PROBLEM: Everything from the line containing "Toggle Hide Warning Banner checkbox" through the last line of the data below should be given again exactly, both end lines included and nothing more.
-------------------------
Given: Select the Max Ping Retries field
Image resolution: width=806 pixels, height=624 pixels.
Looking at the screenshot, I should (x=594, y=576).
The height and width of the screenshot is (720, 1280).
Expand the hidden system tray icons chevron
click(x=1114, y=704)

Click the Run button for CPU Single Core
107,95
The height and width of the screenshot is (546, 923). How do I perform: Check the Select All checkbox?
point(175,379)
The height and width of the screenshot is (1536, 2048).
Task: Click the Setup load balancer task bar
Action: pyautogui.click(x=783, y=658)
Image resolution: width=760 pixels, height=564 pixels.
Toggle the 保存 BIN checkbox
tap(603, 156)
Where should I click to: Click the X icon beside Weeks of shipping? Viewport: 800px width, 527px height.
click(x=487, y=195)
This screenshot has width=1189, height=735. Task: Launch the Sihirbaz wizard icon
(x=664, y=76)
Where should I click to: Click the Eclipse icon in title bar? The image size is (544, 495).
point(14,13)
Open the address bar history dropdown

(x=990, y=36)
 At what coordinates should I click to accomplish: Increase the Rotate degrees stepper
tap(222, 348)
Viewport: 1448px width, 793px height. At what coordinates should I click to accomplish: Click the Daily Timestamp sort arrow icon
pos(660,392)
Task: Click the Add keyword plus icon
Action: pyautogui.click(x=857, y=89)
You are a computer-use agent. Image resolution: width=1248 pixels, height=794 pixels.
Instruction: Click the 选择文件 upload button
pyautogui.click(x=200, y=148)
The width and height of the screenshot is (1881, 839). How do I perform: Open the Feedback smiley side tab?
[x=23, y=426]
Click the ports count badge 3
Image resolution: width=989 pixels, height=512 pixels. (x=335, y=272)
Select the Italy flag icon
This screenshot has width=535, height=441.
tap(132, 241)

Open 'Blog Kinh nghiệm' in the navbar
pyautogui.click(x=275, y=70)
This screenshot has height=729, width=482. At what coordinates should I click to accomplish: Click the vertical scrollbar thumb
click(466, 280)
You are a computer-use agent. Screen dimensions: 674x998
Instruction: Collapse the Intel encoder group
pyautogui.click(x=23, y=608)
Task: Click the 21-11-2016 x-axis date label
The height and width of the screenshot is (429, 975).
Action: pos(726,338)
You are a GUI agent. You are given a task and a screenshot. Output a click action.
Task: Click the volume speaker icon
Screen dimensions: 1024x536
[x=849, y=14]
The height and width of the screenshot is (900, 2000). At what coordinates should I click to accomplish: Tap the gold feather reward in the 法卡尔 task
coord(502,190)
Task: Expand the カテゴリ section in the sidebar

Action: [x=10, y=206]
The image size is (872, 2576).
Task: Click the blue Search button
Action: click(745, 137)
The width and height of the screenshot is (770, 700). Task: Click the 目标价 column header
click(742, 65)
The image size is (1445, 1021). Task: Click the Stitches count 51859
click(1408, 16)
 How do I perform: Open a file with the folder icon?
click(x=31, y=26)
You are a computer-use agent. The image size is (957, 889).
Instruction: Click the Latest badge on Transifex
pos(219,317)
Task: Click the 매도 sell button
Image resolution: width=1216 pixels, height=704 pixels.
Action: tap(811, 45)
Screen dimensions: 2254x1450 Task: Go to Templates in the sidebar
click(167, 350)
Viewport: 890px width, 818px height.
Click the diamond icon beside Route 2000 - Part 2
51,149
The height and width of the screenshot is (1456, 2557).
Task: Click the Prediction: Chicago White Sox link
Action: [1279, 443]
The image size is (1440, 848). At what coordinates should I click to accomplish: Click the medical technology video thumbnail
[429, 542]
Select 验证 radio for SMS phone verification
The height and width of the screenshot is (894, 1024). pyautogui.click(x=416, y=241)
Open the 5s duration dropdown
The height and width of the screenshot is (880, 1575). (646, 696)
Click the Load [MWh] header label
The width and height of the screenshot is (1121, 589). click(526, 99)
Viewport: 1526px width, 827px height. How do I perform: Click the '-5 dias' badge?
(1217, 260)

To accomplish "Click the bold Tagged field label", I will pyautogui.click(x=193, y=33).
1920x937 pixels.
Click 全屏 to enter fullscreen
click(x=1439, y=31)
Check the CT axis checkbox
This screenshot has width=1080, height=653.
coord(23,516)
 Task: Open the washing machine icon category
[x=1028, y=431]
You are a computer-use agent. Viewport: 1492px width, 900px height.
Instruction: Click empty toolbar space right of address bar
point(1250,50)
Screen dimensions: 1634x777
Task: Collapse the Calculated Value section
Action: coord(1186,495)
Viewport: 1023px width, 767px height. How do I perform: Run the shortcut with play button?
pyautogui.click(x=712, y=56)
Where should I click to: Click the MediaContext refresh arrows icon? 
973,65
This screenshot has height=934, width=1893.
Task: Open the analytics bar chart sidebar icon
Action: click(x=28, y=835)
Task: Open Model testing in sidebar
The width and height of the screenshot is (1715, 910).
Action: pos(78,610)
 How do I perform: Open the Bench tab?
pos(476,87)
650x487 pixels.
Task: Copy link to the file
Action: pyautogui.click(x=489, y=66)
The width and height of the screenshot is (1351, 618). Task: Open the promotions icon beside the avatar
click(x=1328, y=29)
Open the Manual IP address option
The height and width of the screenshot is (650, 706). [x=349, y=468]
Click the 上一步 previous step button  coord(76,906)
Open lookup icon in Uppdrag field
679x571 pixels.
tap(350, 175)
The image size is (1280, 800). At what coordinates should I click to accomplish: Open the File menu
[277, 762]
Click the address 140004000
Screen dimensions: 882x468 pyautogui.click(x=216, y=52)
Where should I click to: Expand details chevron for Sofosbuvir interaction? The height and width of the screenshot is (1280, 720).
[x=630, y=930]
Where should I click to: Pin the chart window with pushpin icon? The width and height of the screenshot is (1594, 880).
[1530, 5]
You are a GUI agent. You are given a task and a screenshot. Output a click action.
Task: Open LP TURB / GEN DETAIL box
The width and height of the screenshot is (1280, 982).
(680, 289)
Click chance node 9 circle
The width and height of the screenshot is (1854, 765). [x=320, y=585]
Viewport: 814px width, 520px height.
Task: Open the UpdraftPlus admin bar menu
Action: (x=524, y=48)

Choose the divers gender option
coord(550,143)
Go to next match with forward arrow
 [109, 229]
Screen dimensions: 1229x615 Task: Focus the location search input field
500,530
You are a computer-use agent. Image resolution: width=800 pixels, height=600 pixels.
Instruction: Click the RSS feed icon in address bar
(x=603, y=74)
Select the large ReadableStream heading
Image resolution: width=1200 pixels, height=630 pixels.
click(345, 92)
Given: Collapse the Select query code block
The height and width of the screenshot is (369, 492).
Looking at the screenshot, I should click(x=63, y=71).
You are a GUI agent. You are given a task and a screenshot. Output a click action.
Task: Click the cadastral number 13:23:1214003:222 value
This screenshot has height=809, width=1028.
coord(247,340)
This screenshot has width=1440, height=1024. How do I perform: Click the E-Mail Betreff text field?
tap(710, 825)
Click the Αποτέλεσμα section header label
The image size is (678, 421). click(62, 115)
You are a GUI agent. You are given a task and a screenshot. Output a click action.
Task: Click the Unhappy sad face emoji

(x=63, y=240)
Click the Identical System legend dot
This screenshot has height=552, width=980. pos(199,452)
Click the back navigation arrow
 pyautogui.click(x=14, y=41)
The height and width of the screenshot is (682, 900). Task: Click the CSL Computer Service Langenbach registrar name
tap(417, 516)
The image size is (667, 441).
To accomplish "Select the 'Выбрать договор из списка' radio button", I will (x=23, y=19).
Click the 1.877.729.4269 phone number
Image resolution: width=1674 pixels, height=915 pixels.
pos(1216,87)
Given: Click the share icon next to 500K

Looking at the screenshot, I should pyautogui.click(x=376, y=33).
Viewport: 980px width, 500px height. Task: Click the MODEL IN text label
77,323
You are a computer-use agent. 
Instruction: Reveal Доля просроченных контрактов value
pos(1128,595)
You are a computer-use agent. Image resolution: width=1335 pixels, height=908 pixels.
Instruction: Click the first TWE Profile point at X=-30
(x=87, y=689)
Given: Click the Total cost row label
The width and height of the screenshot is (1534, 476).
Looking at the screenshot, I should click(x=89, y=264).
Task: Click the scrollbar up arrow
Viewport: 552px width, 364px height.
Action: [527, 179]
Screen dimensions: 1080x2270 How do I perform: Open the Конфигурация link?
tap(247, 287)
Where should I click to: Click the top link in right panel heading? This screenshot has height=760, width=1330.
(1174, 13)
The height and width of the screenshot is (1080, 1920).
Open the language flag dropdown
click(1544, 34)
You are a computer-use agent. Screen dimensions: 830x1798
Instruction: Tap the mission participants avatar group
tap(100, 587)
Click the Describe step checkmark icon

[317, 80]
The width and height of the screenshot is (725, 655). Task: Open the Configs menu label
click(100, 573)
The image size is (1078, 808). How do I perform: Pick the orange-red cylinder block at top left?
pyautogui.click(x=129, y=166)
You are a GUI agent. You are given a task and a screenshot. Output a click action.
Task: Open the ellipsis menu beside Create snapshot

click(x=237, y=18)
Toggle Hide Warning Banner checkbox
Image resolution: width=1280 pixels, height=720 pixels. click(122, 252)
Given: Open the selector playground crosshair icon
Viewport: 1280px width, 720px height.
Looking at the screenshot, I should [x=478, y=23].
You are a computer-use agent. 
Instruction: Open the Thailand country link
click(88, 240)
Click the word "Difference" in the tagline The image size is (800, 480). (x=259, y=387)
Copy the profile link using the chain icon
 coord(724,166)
-------------------------
RESPONSE TO THE TASK:
Toggle Hide Warning Banner checkbox
Image resolution: width=1280 pixels, height=720 pixels. click(122, 252)
Given: Open the selector playground crosshair icon
Viewport: 1280px width, 720px height.
Looking at the screenshot, I should [x=478, y=23].
You are a computer-use agent. 
Instruction: Open the Thailand country link
click(88, 240)
Click the word "Difference" in the tagline The image size is (800, 480). (x=259, y=387)
Copy the profile link using the chain icon
 coord(724,166)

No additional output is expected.